YOUR GOAL »
In the records below, find the line containing "Odjava (1002, 1489)"; give it again exactly, along with every line that follows, and nothing else.

RECORDS FOR THE TASK »
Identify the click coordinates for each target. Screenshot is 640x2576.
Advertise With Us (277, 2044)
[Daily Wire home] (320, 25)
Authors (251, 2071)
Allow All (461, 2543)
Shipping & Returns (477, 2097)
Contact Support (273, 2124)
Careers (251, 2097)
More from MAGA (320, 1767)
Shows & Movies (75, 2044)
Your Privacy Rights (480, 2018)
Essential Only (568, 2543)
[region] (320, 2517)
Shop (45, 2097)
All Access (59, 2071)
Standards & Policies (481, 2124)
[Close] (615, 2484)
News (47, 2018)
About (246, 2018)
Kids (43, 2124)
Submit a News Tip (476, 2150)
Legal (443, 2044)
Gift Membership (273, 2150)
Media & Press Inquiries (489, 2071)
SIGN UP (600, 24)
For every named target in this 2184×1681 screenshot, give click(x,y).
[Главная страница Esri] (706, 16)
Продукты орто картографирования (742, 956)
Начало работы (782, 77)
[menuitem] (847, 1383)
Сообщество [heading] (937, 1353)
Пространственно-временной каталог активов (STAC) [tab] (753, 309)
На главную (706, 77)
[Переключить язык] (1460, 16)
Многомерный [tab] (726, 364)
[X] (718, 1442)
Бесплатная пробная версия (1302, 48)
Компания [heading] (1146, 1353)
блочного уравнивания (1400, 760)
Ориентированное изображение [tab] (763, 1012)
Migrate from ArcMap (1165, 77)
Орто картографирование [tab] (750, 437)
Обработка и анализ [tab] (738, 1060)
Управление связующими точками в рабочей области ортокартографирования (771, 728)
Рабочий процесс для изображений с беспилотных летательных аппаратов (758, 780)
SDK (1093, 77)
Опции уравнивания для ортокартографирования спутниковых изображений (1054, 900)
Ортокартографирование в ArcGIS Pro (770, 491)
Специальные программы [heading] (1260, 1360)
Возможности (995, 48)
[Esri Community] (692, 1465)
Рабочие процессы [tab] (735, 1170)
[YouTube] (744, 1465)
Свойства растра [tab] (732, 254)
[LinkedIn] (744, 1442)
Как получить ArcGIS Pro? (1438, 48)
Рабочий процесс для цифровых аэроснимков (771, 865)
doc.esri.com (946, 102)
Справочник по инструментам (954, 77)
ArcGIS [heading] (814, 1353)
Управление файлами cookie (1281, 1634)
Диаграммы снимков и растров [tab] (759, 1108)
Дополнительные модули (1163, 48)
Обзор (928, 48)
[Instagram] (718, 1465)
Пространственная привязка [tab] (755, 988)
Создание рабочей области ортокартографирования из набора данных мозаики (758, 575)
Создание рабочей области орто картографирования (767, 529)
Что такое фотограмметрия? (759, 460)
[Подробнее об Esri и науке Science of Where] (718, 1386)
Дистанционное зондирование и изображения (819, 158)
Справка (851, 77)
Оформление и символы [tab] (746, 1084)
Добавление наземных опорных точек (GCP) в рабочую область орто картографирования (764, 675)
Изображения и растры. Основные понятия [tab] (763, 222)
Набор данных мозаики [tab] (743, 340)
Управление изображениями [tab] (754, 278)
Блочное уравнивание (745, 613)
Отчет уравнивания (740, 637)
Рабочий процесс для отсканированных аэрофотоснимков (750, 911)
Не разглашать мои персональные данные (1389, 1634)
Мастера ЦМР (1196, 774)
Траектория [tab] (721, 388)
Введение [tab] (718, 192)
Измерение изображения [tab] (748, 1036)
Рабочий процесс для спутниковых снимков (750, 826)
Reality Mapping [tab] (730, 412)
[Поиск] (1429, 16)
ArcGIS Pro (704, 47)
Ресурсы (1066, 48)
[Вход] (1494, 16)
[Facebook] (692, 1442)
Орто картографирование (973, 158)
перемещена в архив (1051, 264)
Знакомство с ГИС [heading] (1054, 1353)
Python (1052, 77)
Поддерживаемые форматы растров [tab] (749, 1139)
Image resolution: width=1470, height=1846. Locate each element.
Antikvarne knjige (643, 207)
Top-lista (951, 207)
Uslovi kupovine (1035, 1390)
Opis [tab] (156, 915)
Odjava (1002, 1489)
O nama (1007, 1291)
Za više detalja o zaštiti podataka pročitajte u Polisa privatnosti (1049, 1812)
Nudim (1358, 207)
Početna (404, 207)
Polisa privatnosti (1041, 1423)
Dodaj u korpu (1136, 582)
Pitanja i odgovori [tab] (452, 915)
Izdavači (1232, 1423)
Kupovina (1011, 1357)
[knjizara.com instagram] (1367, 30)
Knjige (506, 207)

EXERCISE ANSWER »
Odjava (1002, 1489)
O nama (1007, 1291)
Za više detalja o zaštiti podataka pročitajte u Polisa privatnosti (1049, 1812)
Nudim (1358, 207)
Početna (404, 207)
Polisa privatnosti (1041, 1423)
Dodaj u korpu (1136, 582)
Pitanja i odgovori [tab] (452, 915)
Izdavači (1232, 1423)
Kupovina (1011, 1357)
[knjizara.com instagram] (1367, 30)
Knjige (506, 207)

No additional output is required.